* Text excerpt:
#####

How to ruin Linus's vacation

Did you know...?

LWN.net is a subscriber-supported publication; we rely on subscribers to keep the entire operation going. Please help out by buying a subscription and keeping LWN on the net.

By Jonathan Corbet
July 19, 2011

It's all Hugh's fault.

Linus was all set to release the final 3.0 kernel when Hugh Dickins showed up on the list with a little problem: occasionally a full copy of the kernel source tree fails because one of the files found therein vanishes temporarily. What followed was a determined bug-chasing exercise which demonstrates how subtle and tricky some of our core code has become. The problem has been found and squashed, but there may be more.

A bit of background might help in understanding what was happening here. The 2.6.38 release included the dcache scalability patches; this code uses a number of tricks to avoid taking locks during the process of looking up file names. For the right kind of workload, the "RCU walk" method yields impressive performance improvements. But that only works if all of the relevant directory entry ("dentry") structures are in the kernel's dentry cache and the lookup process does not race with other CPUs which may be making changes on the same path. Whenever such a situation is encountered, the lookup process will fall back to the older, slower algorithm which requires locking each dentry.

The dentry cache (dcache) is a highly dynamic data structure, with dentries coming and going at all times. So one CPU might be removing a dentry at the same time that another is using it to look up a name. Chaos is avoided through the use of read-copy-update (RCU) to manage the removal of dentries; a dentry may be removed from the cache, but, if the thread using that dentry for lookup got a reference to it before its removal, the structure itself will continue to exist for as long as that thread needs it. The same should be true of the inode structure associated with that dentry.

Hugh tracked the problem down to a bit of code in walk_component():

	err = do_lookup(nd, name, path, &inode);
	/* ... */
	if (!inode) {
		path_to_nameidata(path, nd);
		terminate_walk(nd);
		return -ENOENT;
	}

If do_lookup() returns a null inode pointer, walk_component() assumes that a "negative dentry" has been encountered. Negative dentries are kept in the dentry cache to record the fact that a specific name does not exist; they are an important performance-enhancing feature in the Linux virtual filesystem layer. To see an example, run any simple program under strace and watch how many system calls return with ENOENT; lookups on nonexistent files happen frequently. What Hugh determined was that this inode pointer was coming back null even though the file exists, leading the code to believe that a negative dentry had been found and causing the "briefly vanishing file" problem.

#####

* Aim:
Using the kernel article above, answer these questions.
(a) Which release included the dcache scalability patches?
(b) What mechanism manages the removal of dentries from the cache?
(c) In which function did Hugh Dickins track down the problem?

* Information provided:
#####

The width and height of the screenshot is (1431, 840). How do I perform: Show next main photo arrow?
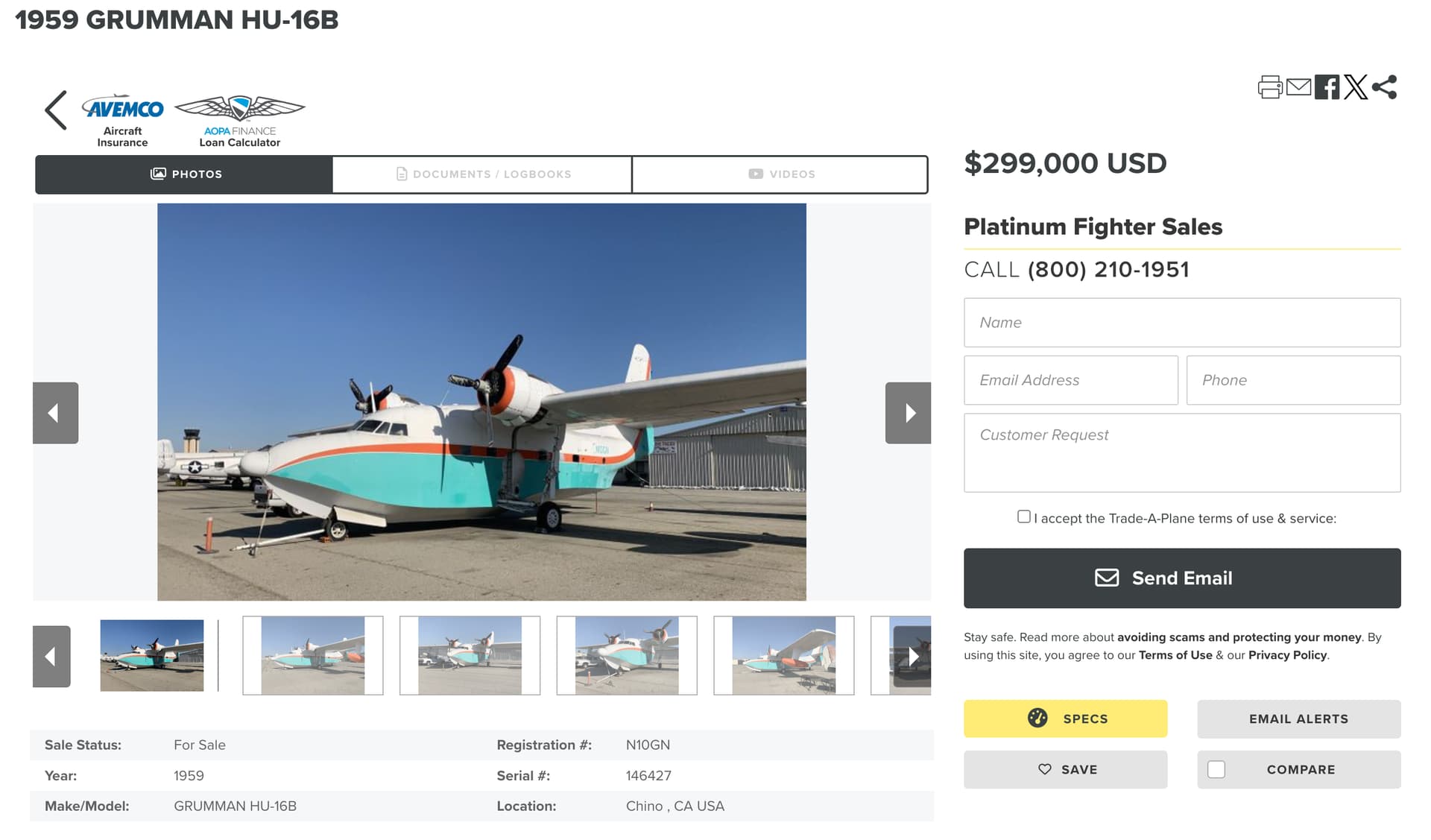[908, 413]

#####

* Solution for this exercise:
(a) The 2.6.38 release.
(b) Read-copy-update (RCU).
(c) walk_component().